**Excerpted records:**
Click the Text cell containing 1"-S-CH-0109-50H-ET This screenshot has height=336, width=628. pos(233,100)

==

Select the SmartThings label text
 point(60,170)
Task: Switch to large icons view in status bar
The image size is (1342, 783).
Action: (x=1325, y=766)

**What needs to be done:** Turn the lines between the one containing "Task: Switch to" and the one containing "Action: (x=1325, y=766)", inclusive, into a numbered list, leaving out any blank lines.

**Final result:**
1. Task: Switch to large icons view in status bar
2. The image size is (1342, 783).
3. Action: (x=1325, y=766)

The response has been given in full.